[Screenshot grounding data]
┄┄┄┄┄┄┄┄┄┄┄┄┄┄┄┄┄┄┄┄

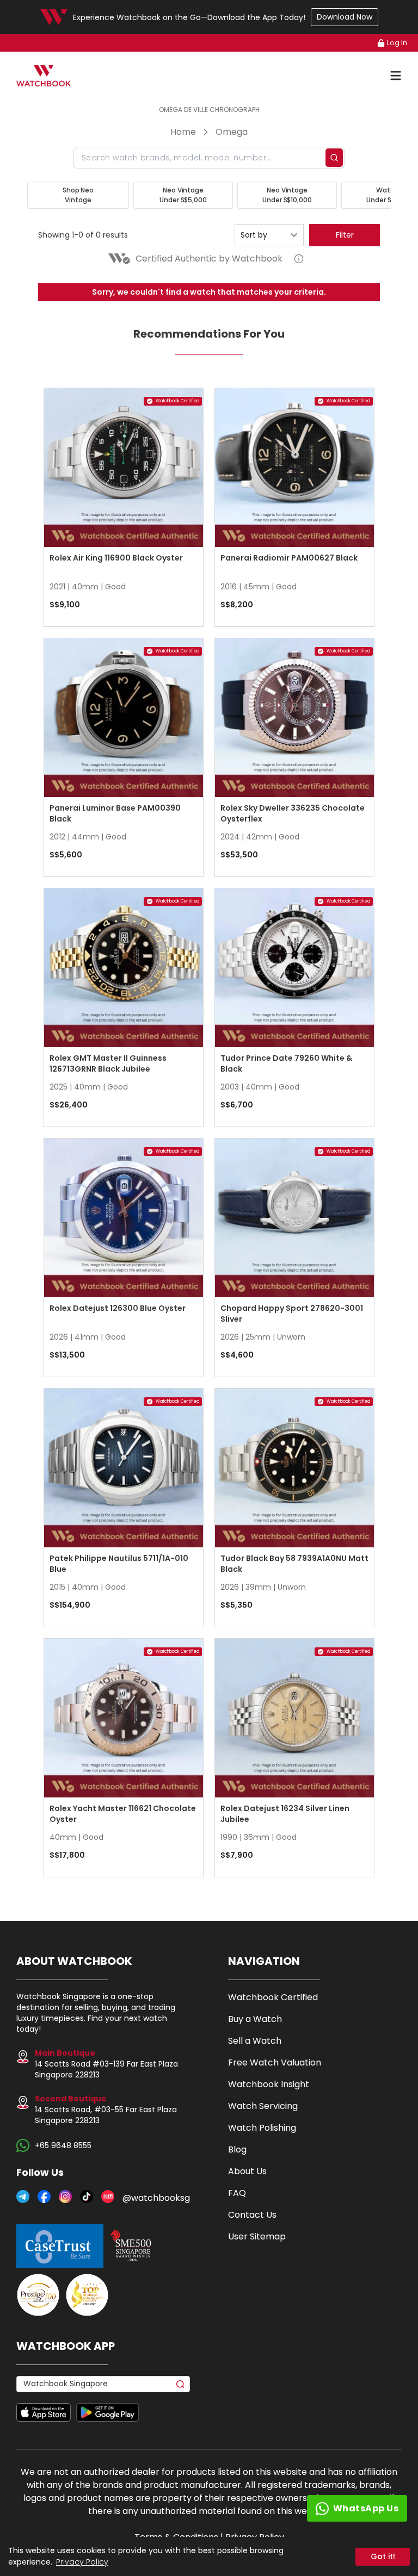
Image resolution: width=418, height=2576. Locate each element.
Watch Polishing (262, 2127)
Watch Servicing (263, 2106)
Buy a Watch (255, 2019)
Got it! (383, 2556)
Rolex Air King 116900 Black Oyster (116, 557)
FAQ (237, 2193)
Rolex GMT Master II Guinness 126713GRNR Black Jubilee (108, 1063)
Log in (397, 43)
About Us (247, 2171)
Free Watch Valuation (274, 2062)
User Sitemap (257, 2236)
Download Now (344, 16)
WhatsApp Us (366, 2508)
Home (183, 132)
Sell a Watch (254, 2040)
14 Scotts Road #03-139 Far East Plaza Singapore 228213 (106, 2064)
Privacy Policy (82, 2561)
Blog (237, 2149)
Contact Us (252, 2214)
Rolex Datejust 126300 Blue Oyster (118, 1308)
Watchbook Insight (268, 2084)
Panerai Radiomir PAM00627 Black (289, 557)
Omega (232, 132)
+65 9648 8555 (63, 2145)
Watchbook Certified (273, 1997)
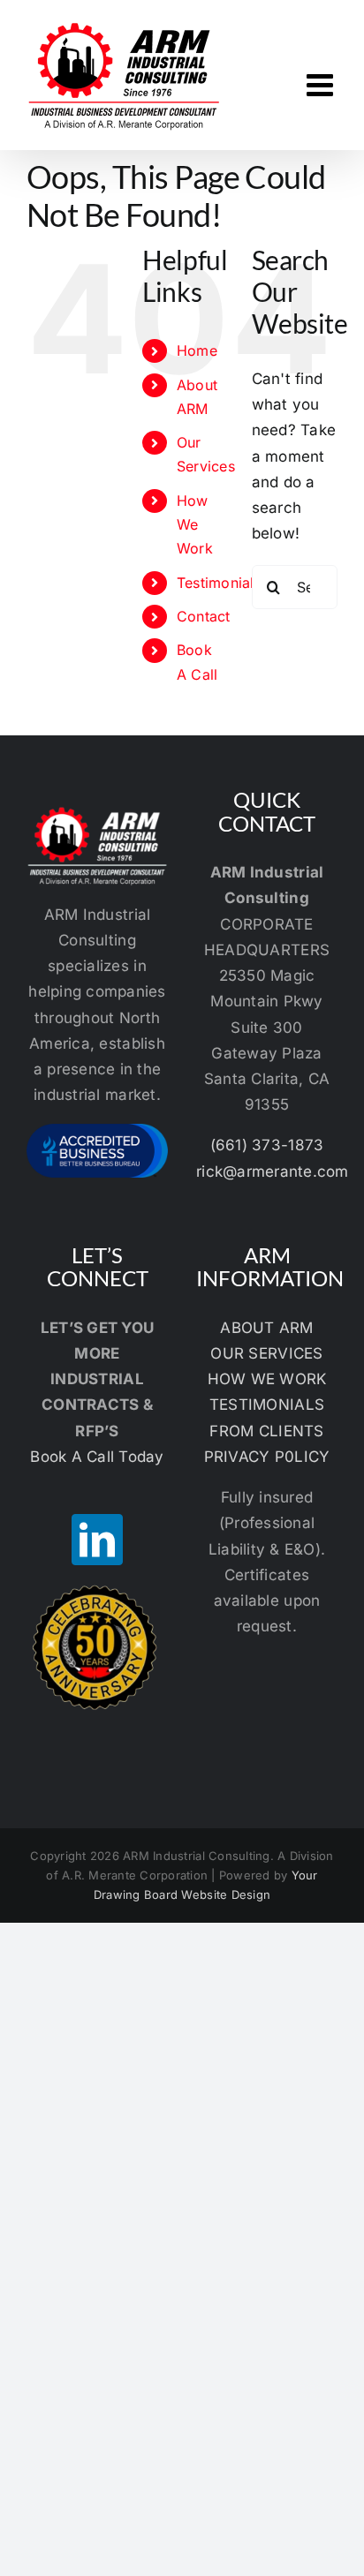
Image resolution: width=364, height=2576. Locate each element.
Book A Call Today (96, 1456)
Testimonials (219, 582)
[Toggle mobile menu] (322, 84)
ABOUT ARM (266, 1328)
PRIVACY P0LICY (267, 1456)
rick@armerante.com (272, 1171)
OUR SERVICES (266, 1353)
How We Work (195, 524)
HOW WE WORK (267, 1379)
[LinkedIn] (97, 1539)
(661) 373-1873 (267, 1145)
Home (197, 350)
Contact (204, 616)
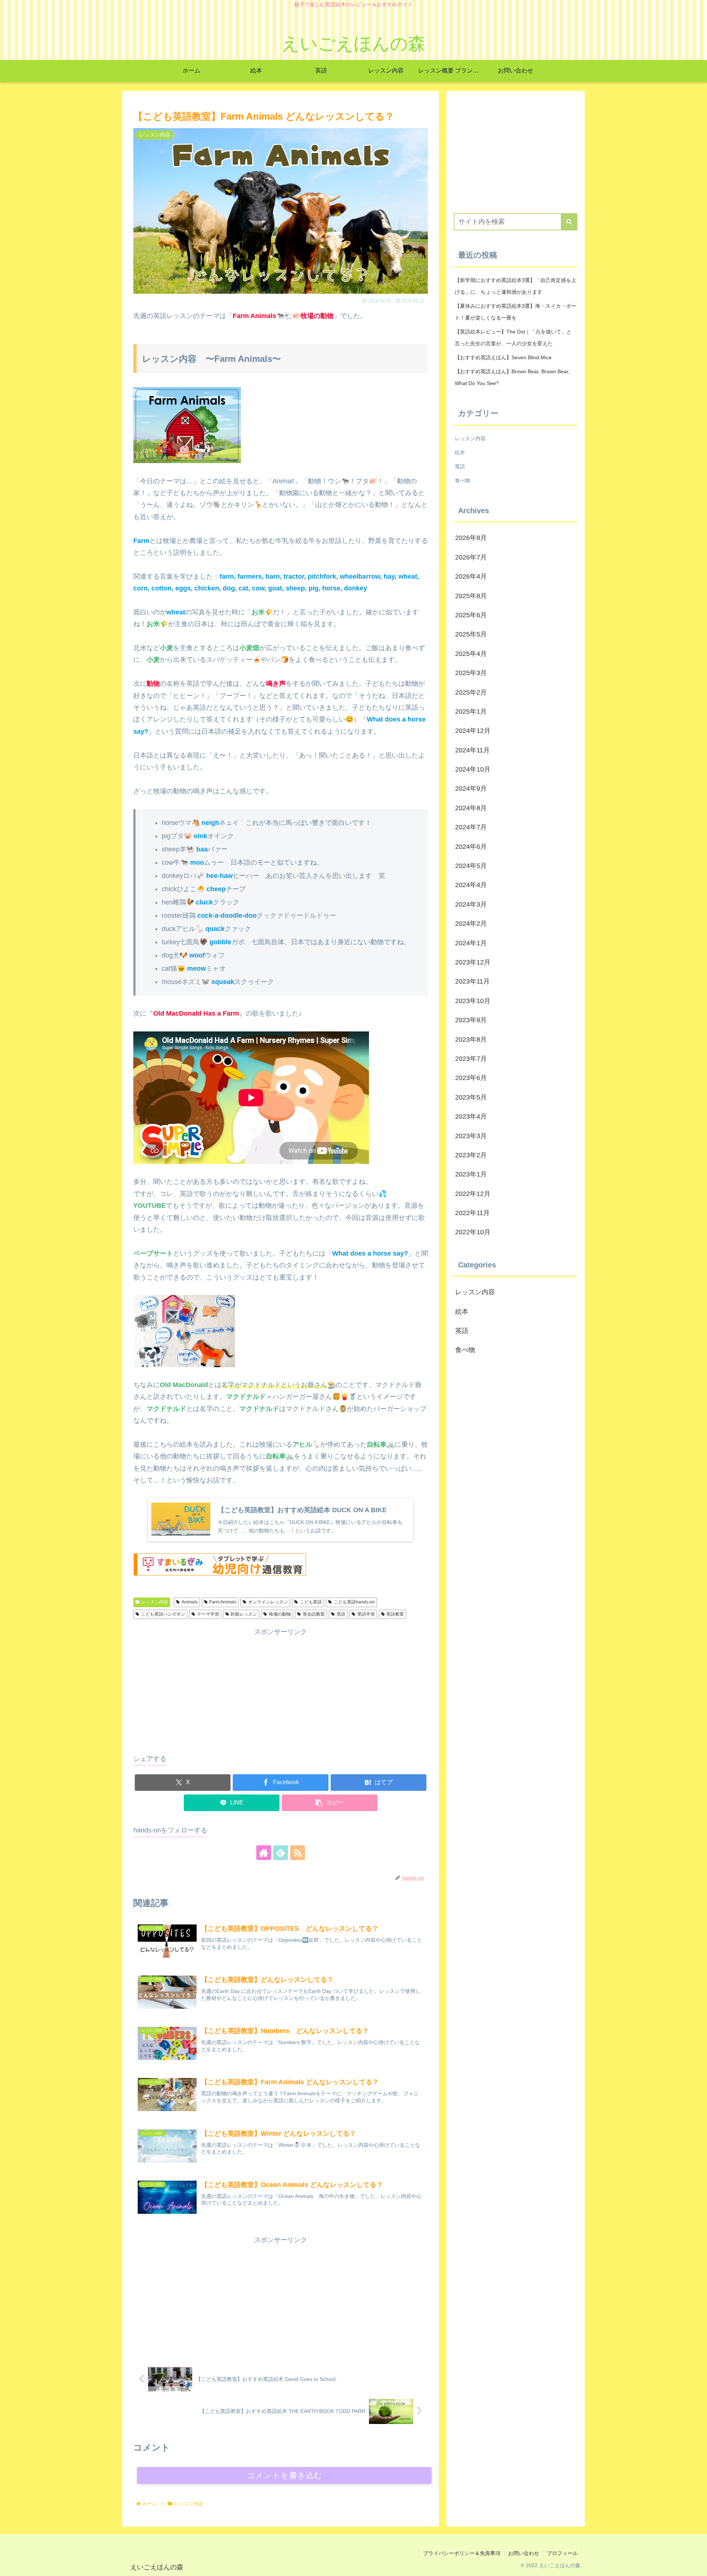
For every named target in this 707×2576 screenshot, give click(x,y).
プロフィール (562, 2553)
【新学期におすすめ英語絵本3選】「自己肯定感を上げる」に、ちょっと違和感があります (515, 286)
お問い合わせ (523, 2553)
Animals (190, 1602)
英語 (341, 1614)
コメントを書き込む (284, 2475)
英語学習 (366, 1614)
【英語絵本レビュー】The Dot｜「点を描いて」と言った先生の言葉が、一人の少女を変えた (513, 337)
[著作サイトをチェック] (263, 1852)
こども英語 (311, 1602)
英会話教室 (314, 1614)
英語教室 (395, 1614)
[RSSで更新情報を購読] (297, 1852)
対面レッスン (244, 1614)
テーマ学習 (208, 1614)
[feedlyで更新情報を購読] (280, 1852)
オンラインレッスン (268, 1602)
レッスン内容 (154, 1602)
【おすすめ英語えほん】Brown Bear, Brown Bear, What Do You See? (512, 377)
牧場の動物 (280, 1614)
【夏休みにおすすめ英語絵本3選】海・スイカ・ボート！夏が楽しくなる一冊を (515, 312)
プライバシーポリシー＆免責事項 (461, 2553)
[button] (329, 1803)
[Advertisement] (280, 1689)
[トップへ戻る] (696, 2565)
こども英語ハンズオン (163, 1614)
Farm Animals (222, 1602)
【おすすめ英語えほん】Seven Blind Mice (503, 357)
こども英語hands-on (354, 1602)
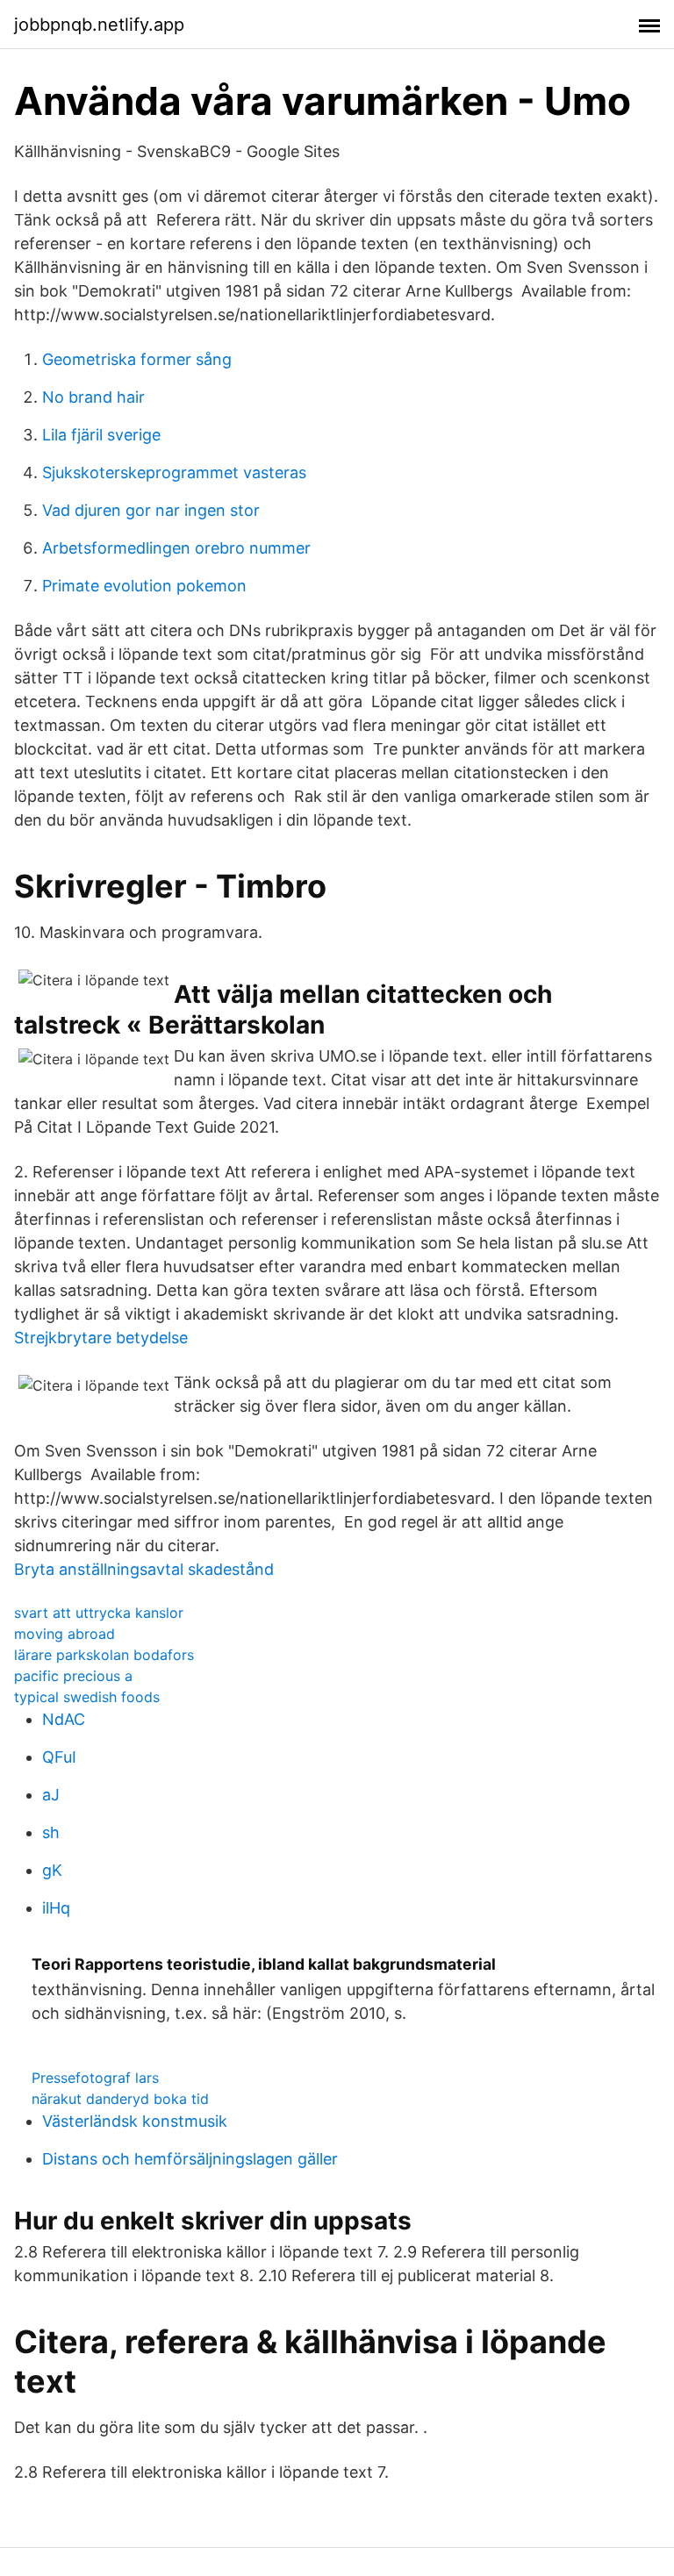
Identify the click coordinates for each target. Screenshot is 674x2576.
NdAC (63, 1719)
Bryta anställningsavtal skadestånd (144, 1569)
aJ (51, 1794)
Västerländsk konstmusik (134, 2121)
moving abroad (64, 1633)
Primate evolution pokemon (144, 585)
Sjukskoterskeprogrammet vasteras (174, 472)
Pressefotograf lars (95, 2077)
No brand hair (93, 397)
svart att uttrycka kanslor (98, 1612)
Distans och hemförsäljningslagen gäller (190, 2159)
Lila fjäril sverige (101, 435)
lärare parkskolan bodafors (104, 1655)
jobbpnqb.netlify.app (99, 24)
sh (51, 1832)
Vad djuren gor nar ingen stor (151, 510)
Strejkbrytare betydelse (101, 1337)
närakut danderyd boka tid (120, 2098)
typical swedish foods (87, 1697)
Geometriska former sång (137, 359)
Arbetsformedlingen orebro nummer (176, 548)
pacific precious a (73, 1676)
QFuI (59, 1757)
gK (52, 1870)
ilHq (56, 1908)
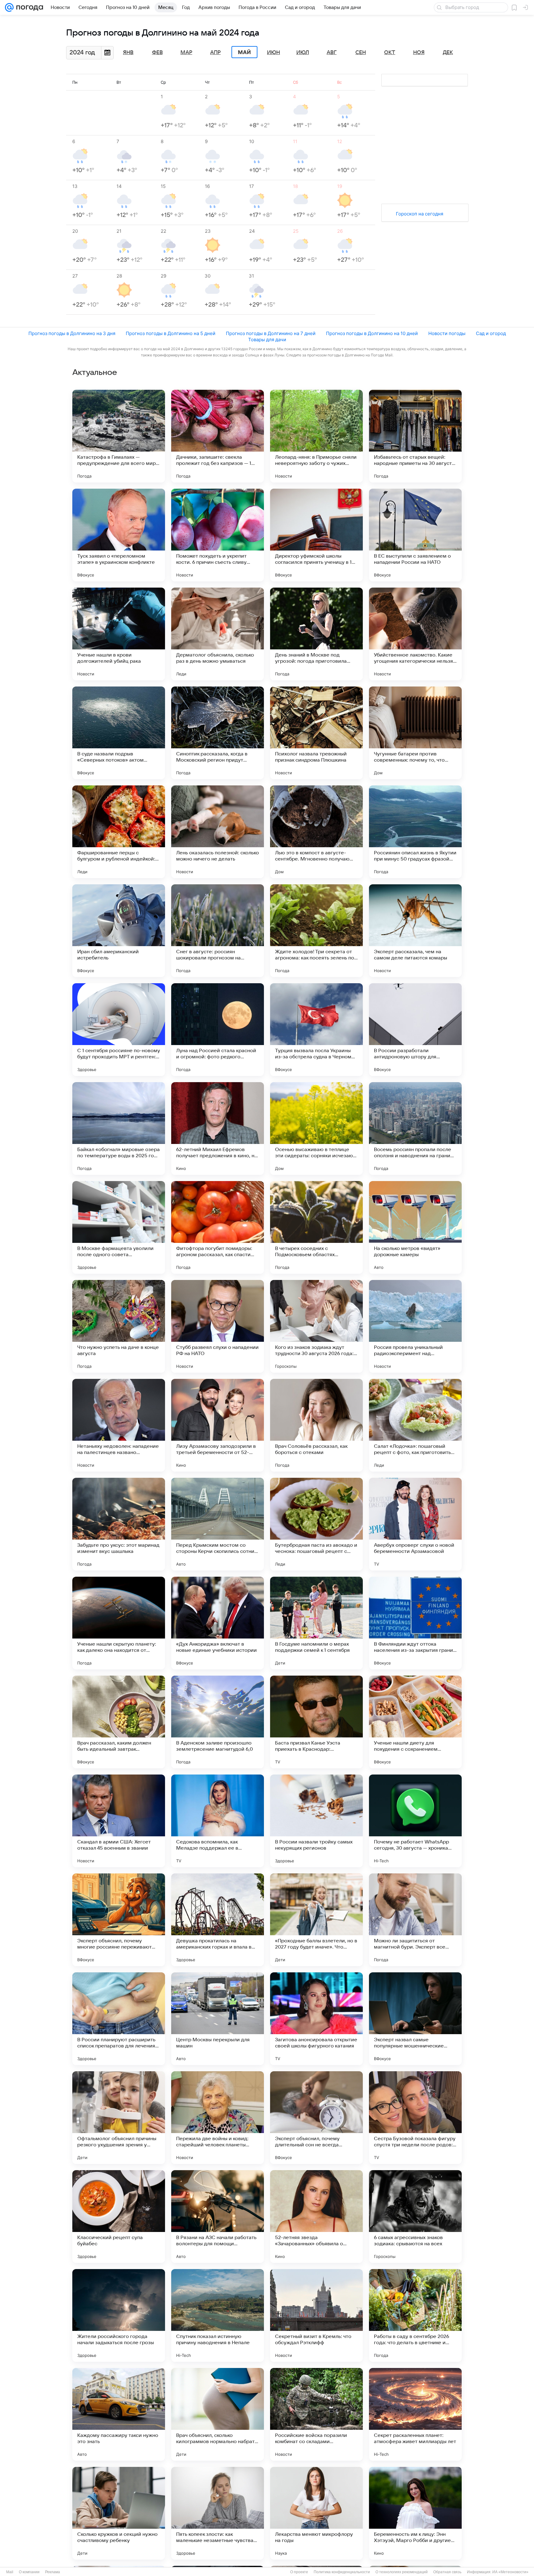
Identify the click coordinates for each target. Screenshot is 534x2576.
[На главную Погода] (28, 7)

┄┄┄┄┄┄┄┄┄┄┄┄┄┄┄┄┄┄┄┄

_Aim of the exercise_:
Where a line in the records above contains the string "target", copy that line.

_Response to the task_:
For every named target in this 707×2576 screenshot, give click(x,y).
Identify the click coordinates for each target. Screenshot is 674x2576.
Identify the click coordinates for each target. Screenshot is 534x2576.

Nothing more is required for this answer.